### INFORMATION ###

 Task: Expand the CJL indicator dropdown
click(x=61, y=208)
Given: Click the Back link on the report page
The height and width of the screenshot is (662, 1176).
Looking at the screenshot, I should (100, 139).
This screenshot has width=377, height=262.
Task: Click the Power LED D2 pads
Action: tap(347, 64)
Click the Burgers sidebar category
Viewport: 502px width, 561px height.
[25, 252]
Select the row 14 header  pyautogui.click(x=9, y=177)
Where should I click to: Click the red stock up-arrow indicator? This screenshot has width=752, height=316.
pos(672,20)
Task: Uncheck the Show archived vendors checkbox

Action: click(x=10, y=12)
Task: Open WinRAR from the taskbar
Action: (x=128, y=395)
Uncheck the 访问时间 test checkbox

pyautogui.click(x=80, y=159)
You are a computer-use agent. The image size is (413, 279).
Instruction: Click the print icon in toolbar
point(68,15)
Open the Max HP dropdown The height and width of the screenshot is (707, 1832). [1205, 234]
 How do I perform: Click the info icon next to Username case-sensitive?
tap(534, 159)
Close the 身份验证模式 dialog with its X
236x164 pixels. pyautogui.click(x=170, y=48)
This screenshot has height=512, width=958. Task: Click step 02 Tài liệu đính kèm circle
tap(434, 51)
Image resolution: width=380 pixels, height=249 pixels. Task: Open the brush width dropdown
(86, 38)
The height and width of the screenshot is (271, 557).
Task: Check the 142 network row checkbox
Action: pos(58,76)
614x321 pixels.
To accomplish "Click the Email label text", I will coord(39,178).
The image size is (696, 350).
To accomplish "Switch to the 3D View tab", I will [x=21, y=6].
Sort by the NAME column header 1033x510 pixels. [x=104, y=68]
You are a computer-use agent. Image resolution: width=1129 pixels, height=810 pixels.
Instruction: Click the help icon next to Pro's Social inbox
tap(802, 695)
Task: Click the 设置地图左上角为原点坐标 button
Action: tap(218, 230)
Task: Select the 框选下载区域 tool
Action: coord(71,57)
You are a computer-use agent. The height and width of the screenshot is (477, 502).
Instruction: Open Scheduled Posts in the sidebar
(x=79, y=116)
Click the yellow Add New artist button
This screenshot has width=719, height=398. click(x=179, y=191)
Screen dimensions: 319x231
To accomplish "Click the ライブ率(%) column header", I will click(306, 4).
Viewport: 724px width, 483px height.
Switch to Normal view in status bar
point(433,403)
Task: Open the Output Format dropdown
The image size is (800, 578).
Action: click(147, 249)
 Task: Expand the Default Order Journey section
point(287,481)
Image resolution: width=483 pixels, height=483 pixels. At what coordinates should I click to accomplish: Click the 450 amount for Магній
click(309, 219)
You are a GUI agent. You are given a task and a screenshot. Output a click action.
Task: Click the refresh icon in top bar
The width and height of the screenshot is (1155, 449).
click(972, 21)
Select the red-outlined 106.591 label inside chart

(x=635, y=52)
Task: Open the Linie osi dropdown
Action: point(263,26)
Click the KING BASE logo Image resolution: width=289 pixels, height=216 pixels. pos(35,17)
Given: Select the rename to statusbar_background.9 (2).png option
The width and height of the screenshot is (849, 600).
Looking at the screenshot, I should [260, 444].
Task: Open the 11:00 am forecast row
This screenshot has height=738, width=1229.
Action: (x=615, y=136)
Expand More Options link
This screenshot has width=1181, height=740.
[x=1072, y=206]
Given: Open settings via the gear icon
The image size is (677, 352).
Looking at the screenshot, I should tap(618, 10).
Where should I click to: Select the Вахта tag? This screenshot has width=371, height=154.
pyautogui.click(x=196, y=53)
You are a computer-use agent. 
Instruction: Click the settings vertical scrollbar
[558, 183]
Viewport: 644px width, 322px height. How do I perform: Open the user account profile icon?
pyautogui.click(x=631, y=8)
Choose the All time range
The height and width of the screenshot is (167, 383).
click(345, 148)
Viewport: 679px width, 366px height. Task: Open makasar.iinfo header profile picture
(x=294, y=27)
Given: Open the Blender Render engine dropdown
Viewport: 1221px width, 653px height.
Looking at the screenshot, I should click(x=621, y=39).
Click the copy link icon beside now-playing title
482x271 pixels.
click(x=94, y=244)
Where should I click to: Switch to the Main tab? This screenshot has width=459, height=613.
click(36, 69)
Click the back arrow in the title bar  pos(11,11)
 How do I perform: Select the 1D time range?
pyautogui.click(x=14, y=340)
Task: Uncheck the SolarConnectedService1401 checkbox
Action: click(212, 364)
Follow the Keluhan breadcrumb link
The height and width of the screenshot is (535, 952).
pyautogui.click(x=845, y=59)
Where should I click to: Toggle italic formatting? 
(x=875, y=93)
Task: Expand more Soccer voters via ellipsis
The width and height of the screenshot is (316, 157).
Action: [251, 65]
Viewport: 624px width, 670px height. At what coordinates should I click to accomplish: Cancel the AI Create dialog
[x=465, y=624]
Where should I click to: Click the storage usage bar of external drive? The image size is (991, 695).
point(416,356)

###

→ **HOW TO COMPLETE THIS TASK**: Every record above is to be copied out again exactly as written.

→ **WRITTEN RESPONSE**:
 Task: Expand the CJL indicator dropdown
click(x=61, y=208)
Given: Click the Back link on the report page
The height and width of the screenshot is (662, 1176).
Looking at the screenshot, I should (100, 139).
This screenshot has width=377, height=262.
Task: Click the Power LED D2 pads
Action: tap(347, 64)
Click the Burgers sidebar category
Viewport: 502px width, 561px height.
[25, 252]
Select the row 14 header  pyautogui.click(x=9, y=177)
Where should I click to: Click the red stock up-arrow indicator? This screenshot has width=752, height=316.
pos(672,20)
Task: Uncheck the Show archived vendors checkbox

Action: click(x=10, y=12)
Task: Open WinRAR from the taskbar
Action: (x=128, y=395)
Uncheck the 访问时间 test checkbox

pyautogui.click(x=80, y=159)
You are a computer-use agent. The image size is (413, 279).
Instruction: Click the print icon in toolbar
point(68,15)
Open the Max HP dropdown The height and width of the screenshot is (707, 1832). [1205, 234]
 How do I perform: Click the info icon next to Username case-sensitive?
tap(534, 159)
Close the 身份验证模式 dialog with its X
236x164 pixels. pyautogui.click(x=170, y=48)
This screenshot has height=512, width=958. Task: Click step 02 Tài liệu đính kèm circle
tap(434, 51)
Image resolution: width=380 pixels, height=249 pixels. Task: Open the brush width dropdown
(86, 38)
The height and width of the screenshot is (271, 557).
Task: Check the 142 network row checkbox
Action: pos(58,76)
614x321 pixels.
To accomplish "Click the Email label text", I will coord(39,178).
The image size is (696, 350).
To accomplish "Switch to the 3D View tab", I will [x=21, y=6].
Sort by the NAME column header 1033x510 pixels. [x=104, y=68]
You are a computer-use agent. Image resolution: width=1129 pixels, height=810 pixels.
Instruction: Click the help icon next to Pro's Social inbox
tap(802, 695)
Task: Click the 设置地图左上角为原点坐标 button
Action: tap(218, 230)
Task: Select the 框选下载区域 tool
Action: coord(71,57)
You are a computer-use agent. The height and width of the screenshot is (477, 502).
Instruction: Open Scheduled Posts in the sidebar
(x=79, y=116)
Click the yellow Add New artist button
This screenshot has width=719, height=398. click(x=179, y=191)
Screen dimensions: 319x231
To accomplish "Click the ライブ率(%) column header", I will click(306, 4).
Viewport: 724px width, 483px height.
Switch to Normal view in status bar
point(433,403)
Task: Open the Output Format dropdown
The image size is (800, 578).
Action: click(147, 249)
 Task: Expand the Default Order Journey section
point(287,481)
Image resolution: width=483 pixels, height=483 pixels. At what coordinates should I click to accomplish: Click the 450 amount for Магній
click(309, 219)
You are a GUI agent. You are given a task and a screenshot. Output a click action.
Task: Click the refresh icon in top bar
The width and height of the screenshot is (1155, 449).
click(972, 21)
Select the red-outlined 106.591 label inside chart

(x=635, y=52)
Task: Open the Linie osi dropdown
Action: point(263,26)
Click the KING BASE logo Image resolution: width=289 pixels, height=216 pixels. pos(35,17)
Given: Select the rename to statusbar_background.9 (2).png option
The width and height of the screenshot is (849, 600).
Looking at the screenshot, I should [260, 444].
Task: Open the 11:00 am forecast row
This screenshot has height=738, width=1229.
Action: (x=615, y=136)
Expand More Options link
This screenshot has width=1181, height=740.
[x=1072, y=206]
Given: Open settings via the gear icon
The image size is (677, 352).
Looking at the screenshot, I should tap(618, 10).
Where should I click to: Select the Вахта tag? This screenshot has width=371, height=154.
pyautogui.click(x=196, y=53)
You are a computer-use agent. 
Instruction: Click the settings vertical scrollbar
[558, 183]
Viewport: 644px width, 322px height. How do I perform: Open the user account profile icon?
pyautogui.click(x=631, y=8)
Choose the All time range
The height and width of the screenshot is (167, 383).
click(345, 148)
Viewport: 679px width, 366px height. Task: Open makasar.iinfo header profile picture
(x=294, y=27)
Given: Open the Blender Render engine dropdown
Viewport: 1221px width, 653px height.
Looking at the screenshot, I should click(x=621, y=39).
Click the copy link icon beside now-playing title
482x271 pixels.
click(x=94, y=244)
Where should I click to: Switch to the Main tab? This screenshot has width=459, height=613.
click(36, 69)
Click the back arrow in the title bar  pos(11,11)
 How do I perform: Select the 1D time range?
pyautogui.click(x=14, y=340)
Task: Uncheck the SolarConnectedService1401 checkbox
Action: click(212, 364)
Follow the Keluhan breadcrumb link
The height and width of the screenshot is (535, 952).
pyautogui.click(x=845, y=59)
Where should I click to: Toggle italic formatting? 
(x=875, y=93)
Task: Expand more Soccer voters via ellipsis
The width and height of the screenshot is (316, 157).
Action: [251, 65]
Viewport: 624px width, 670px height. At what coordinates should I click to accomplish: Cancel the AI Create dialog
[x=465, y=624]
Where should I click to: Click the storage usage bar of external drive? The image size is (991, 695).
point(416,356)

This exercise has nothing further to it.